SUMMARY OF THE INVENTION
The present invention is an interface between a capillary
electrophoresis separation capillary end and an electrospray
ionization mass spectrometry emitter capillary end, for
transporting an anolyte sample from a capillary electrophoresis
separation capillary to a electrospray ionization mass spectrometry
emitter capillary. The interface of the present invention has:
(a) a charge transfer fitting enclosing both of the capillary
electrophoresis capillary end and the electrospray ionization mass
spectrometry emitter capillary end;
(b) a reservoir containing an electrolyte surrounding the charge
transfer fitting; and
(c) an electrode immersed into the electrolyte, the electrode
closing a capillary electrophoresis circuit and providing charge
transfer across the charge transfer fitting while avoiding
substantial bulk fluid transfer across the charge transfer
fitting.
As used herein, the term "charge transfer fitting" is used to
describe an element that mechanically holds two capillary ends
together permitting flow from one capillary end into the other
longitudinally through the charge transfer fitting while at the
same time permitting electrical charge to pass transversely through
the fitting while avoiding bulk flow transversely through the
charge transfer fitting.
Advantages of the present invention have been demonstrated as
effective in providing high sensitivity and efficient analyses. The
present invention interface may operate with sharply tapered
emitters and with or without the addition of any `make-up` liquids,
thereby increasing sensitivity and eliminating ionic boundary
formation under normal operation. The ability to operate at lower
flowrates relative to the `sheathless` interface has also been
demonstrated, providing the capability for operation on-line with a
wider range of CE conditions for separation optimization.

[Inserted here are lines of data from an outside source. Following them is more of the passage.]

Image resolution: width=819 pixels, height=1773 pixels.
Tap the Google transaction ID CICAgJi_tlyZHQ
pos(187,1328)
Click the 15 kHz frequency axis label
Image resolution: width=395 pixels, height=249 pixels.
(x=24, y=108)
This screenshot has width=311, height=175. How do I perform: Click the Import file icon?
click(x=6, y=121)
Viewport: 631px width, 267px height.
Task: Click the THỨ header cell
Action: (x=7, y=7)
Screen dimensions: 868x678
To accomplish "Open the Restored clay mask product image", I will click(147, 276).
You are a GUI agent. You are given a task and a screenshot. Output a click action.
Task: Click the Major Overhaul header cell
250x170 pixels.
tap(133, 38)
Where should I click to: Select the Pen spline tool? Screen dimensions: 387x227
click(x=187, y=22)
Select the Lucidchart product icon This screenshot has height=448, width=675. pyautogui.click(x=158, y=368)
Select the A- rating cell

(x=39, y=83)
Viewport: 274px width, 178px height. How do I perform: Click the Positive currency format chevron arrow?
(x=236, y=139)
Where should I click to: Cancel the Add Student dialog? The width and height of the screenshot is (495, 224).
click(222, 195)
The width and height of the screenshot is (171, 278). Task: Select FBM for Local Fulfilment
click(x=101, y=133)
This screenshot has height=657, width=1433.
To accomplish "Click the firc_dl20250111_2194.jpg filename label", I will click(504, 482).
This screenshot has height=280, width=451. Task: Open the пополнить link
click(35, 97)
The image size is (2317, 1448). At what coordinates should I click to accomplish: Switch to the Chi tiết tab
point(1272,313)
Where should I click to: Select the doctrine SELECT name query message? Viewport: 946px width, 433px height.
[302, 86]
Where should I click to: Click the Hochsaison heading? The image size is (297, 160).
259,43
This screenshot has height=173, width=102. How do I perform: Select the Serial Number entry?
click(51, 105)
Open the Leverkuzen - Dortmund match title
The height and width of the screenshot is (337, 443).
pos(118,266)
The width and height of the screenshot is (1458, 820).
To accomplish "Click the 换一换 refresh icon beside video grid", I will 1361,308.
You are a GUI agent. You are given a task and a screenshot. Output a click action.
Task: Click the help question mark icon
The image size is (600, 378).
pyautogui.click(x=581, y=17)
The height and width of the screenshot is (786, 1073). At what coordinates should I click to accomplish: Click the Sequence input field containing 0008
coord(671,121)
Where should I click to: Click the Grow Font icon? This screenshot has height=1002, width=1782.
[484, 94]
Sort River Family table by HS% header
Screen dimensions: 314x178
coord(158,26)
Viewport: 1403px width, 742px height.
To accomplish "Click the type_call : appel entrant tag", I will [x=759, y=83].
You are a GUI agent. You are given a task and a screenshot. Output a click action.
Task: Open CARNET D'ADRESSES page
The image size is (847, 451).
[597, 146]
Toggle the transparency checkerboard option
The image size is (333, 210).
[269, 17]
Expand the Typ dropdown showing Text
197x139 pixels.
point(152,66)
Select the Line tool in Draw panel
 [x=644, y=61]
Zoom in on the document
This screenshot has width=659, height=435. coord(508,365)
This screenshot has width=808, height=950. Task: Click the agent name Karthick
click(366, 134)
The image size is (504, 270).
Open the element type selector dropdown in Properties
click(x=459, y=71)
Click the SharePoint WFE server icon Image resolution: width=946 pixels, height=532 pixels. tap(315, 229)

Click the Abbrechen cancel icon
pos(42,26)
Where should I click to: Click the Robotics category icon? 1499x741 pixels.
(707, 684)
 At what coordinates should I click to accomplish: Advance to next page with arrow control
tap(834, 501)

The present invention also avoids the need to coat the
electrophoretic capillary terminus with a metal contact, greatly
reducing capillary preparation time and increasing flexibility in
the use of different capillaries. The placement (e.g., aligning and
gluing) of the two capillaries inside the micro-dialysis tube is
simple (easily or readily accomplished), reproducible and
inexpensive. Additionally, the components of separation capillaries
and electrospray emitters may now be optimized independently, with
the small etched emitters readily produced in batches. The tips,
detached from the CE voltage via a junction, also last longer than
their conductive gold-tipped counterparts, and are less prone to
problems arising from electrical breakdown. Acidification of the CE
effluent has also been demonstrated for providing post-separation
solution changes.
As well as providing improved sensitivity in the higher m/z range
relative to the `sheathless` interface, the interface of the
present invention maintains effective ESI interface operation at
lower CE flow-rates, and therefore operates with a broader range of
CE separation conditions.
It is an object of the present invention to provide a reliable,
flexible, and rugged CE-ESI-MS interface.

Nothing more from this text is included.